Extrait présenté

☆ ☆ ☆ ☆ ☆

La double vie des enfants de la rue de Yaoundé

Leur fief ? L’Avenue Kennedy, en plein cœur du centre ville de Yaoundé. Ils sont facilement identifiables : vêtements sales et parfois très très sales, à peine chaussés, les cheveux crépus comme s’il y avait des lustres que l’eau et le peigne n’étaient passés par là. Et si aux premières heures de la matinée certains sont encore couchés sur des cartons déchirés faisant office de lit de fortune, d’autres se sont réveillés très tôt, leur visage portant encore les traces de salives séchées et les yeux rouges, signe d’une sortie de sommeil récente. Ils sont presque toujours assis soit sur cet espace aménagé par la Communauté urbaine de Yaoundé pour décorer la rue de l’Avenue Kennedy avec des fleurs, soit avec une éponge, prêts à nettoyer les véhicules, surtout personnels qui sont garés respectant les feux de signalisation.

Eux, se sont les enfants de la rue de Yaoundé, la capitale politique du Cameroun. Ici au pays, on les appelle « enfants de la rue », « nanga boko », « pick-pocket », « récalcitrant », « brigands », « SDF » et bien d’autres. De toute façon, toutes ces appellations renvoient à ces jeunes enfants, pour la plupart de sexe masculin, qui disent n’avoir pas de famille et qui ont élu domicile dans la rue, et pas n’importe quelle rue, le centre ville de Yaoundé.

On peut les circonscrire principalement entre l’Avenue Kennedy, l’Institut français de Yaoundé, tout le rond point de la Poste centrale, l’ancien Immeuble de la mort, la montée SNI, le marché du Mfoundi, jusqu’au Pont de la gare et la Gare voyageur elle-même.  Ces zones sont dites très dangereuses à certaines heures de la soirée, et même déjà en journée. Car à toute heure, ils sont là. Pour parler comme les habitants de ces quartiers, ces endroits sont leurs lieux de travail et leur domicile en même temps. Pour mieux comprendre la double vie de ces enfants, on va y aller étape par étape.

Leur lieu de travail

Ces zones précitées accueillent des milliers de personnes par jour, toute couche sociale confondue, parce que c’est là que  se retrouvent deux grands marchés de la ville, à savoir le marché central et le marché du Mfoundi. En plus, ces zones regorgent des plus grands supermarchés,  sans compter que c’est l’un des poumons des affaires de la ville. C’est également un passage presque obligé pour se rendre dans les ministères et autres lieux de travail. Donc, qu’on le veuille ou non, il y aura toujours du monde. Et qui dit beaucoup de personnes dit beaucoup de travail pour ces très jeunes ouvriers dont la besogne est de voler à la moindre occasion. A une époque, leurs cibles étaient les femmes et les personnes nanties, dont le signe visible de la richesse est la possession d’un véhicule personnel. Aujourd’hui, tout le monde qui passe par là est une cible potentielle.

☆ ☆ ☆ ☆ ☆

Bloc de données
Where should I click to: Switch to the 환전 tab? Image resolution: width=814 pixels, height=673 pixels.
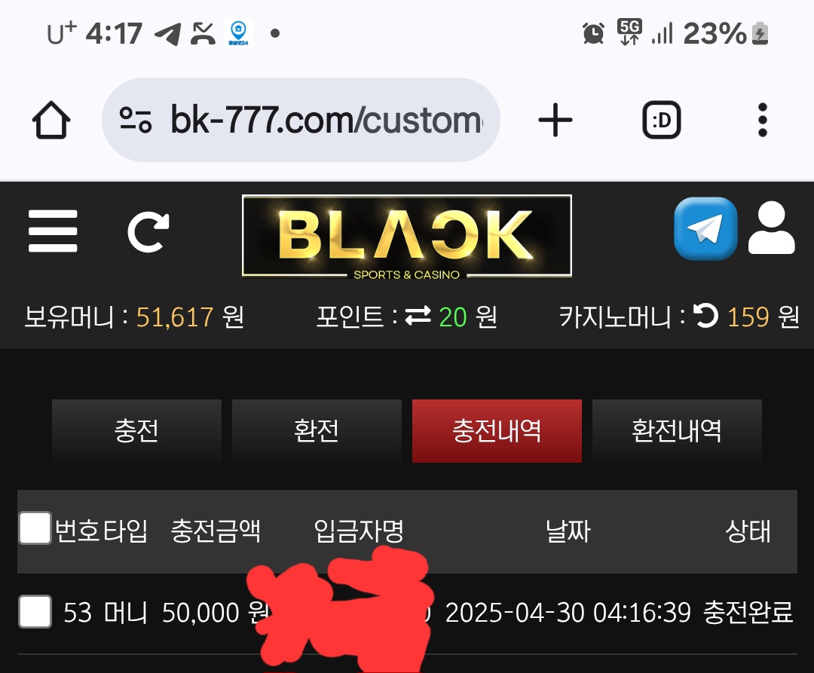(x=317, y=430)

☆ ☆ ☆ ☆ ☆

Énoncé du problème
Recopiez le passage de l'extrait qui s'ouvre sur « Ces zones précitées » et se referme sur « une cible potentielle. », en changeant « supermarchés » en « centres commerciaux ». Appuyez-vous uniquement sur l'extrait, sans recourir aux données.

Réponse ci-dessous
Ces zones précitées accueillent des milliers de personnes par jour, toute couche sociale confondue, parce que c’est là que  se retrouvent deux grands marchés de la ville, à savoir le marché central et le marché du Mfoundi. En plus, ces zones regorgent des plus grands centres commerciaux,  sans compter que c’est l’un des poumons des affaires de la ville. C’est également un passage presque obligé pour se rendre dans les ministères et autres lieux de travail. Donc, qu’on le veuille ou non, il y aura toujours du monde. Et qui dit beaucoup de personnes dit beaucoup de travail pour ces très jeunes ouvriers dont la besogne est de voler à la moindre occasion. A une époque, leurs cibles étaient les femmes et les personnes nanties, dont le signe visible de la richesse est la possession d’un véhicule personnel. Aujourd’hui, tout le monde qui passe par là est une cible potentielle.